(Requirement)
Copy the passage on multiclass classification below word for word, starting at "Because it has" and ending at "One-versus-All (OvA) classification.".

(Supplied passage)
-*-*-
In the next two posts we discuss two popular generalizations of the two class framework discussed previously for multiclass classification - namely, *One-versus-All* and *multiclass logistic regression* (the latter of which is also referred to as *multiclass softmax classification* or *softmax regression*).  For a dataset consisting of $C$ classes both schemes learn $C$ two class linear classifiers - each of which distinguishes a single class from all others - fusing them together to create multi-class classifier.  These two popular approaches fuse the $C$ linear classifiers together in essentially the same manner, differing only in how the individual classifiers are trained: in the One-versus-All scheme each classifier is trained independently from the others, while with multiclass logistic regression all are tuned simultaneously.  Akin to say logistic regression versus support vector machines, both multiclass methods are commonly used and perform similarly in practice.

In [1]:
# imports from custom library
import sys
sys.path.append('../../')
import matplotlib.pyplot as plt
from mlrefined_libraries import superlearn_library as superlearn
import autograd.numpy as np
import pandas as pd
%matplotlib notebook

# this is needed to compensate for %matplotlib notebook's tendancy to blow up images when plotted inline
from matplotlib import rcParams
rcParams['figure.autolayout'] = True

%load_ext autoreload
%autoreload 2

# 1.  One-versus-All multiclass classification 

Because it has only two sides, a single linear separator is fundamentally insufficient as a mechanism for differentiating between more than two classes of data. However we can use our understanding of two-class classification to overcome this shortcoming when dealing with $C>2$ classes by learning $C$ linear classifiers (one per class), each distinguishing one class from the rest of the data.  The trick of the matter is how we should combine these individual classifiers to create a reasonable multiclass decision boundary.  We will develop this scheme step-by-step by studying how such an idea should unfold on a toy dataset.  With due diligence and a little common sense we can intuitively derive universal ideas regarding multi-class classification that are the basis for most popular multiclass classification schemes, including One-versus-All (OvA) classification.
-*-*-
(Data shown)
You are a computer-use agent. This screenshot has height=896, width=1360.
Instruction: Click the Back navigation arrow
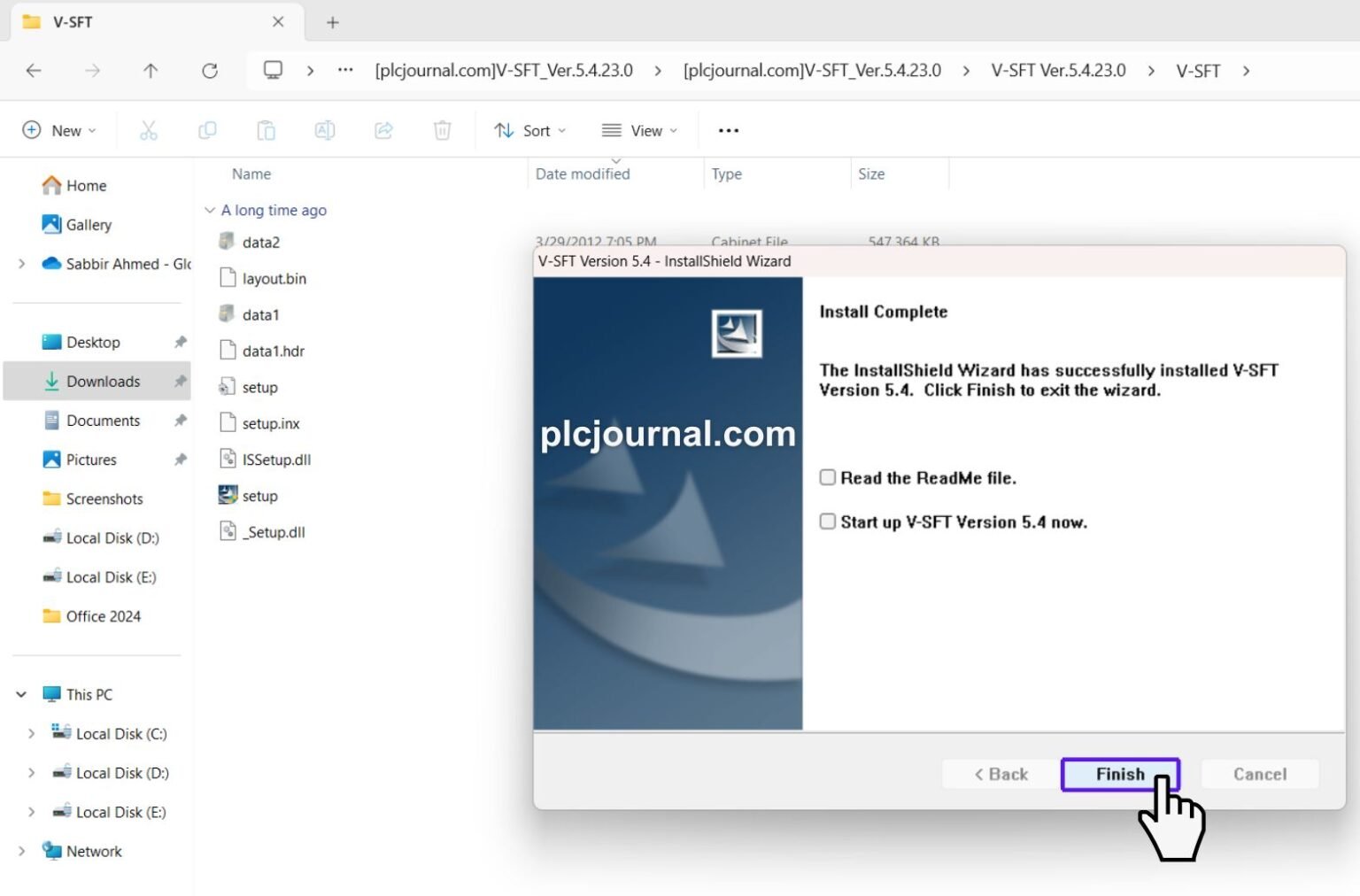click(34, 71)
-*-*-
(Response to the exercise)
Because it has only two sides, a single linear separator is fundamentally insufficient as a mechanism for differentiating between more than two classes of data. However we can use our understanding of two-class classification to overcome this shortcoming when dealing with $C>2$ classes by learning $C$ linear classifiers (one per class), each distinguishing one class from the rest of the data.  The trick of the matter is how we should combine these individual classifiers to create a reasonable multiclass decision boundary.  We will develop this scheme step-by-step by studying how such an idea should unfold on a toy dataset.  With due diligence and a little common sense we can intuitively derive universal ideas regarding multi-class classification that are the basis for most popular multiclass classification schemes, including One-versus-All (OvA) classification.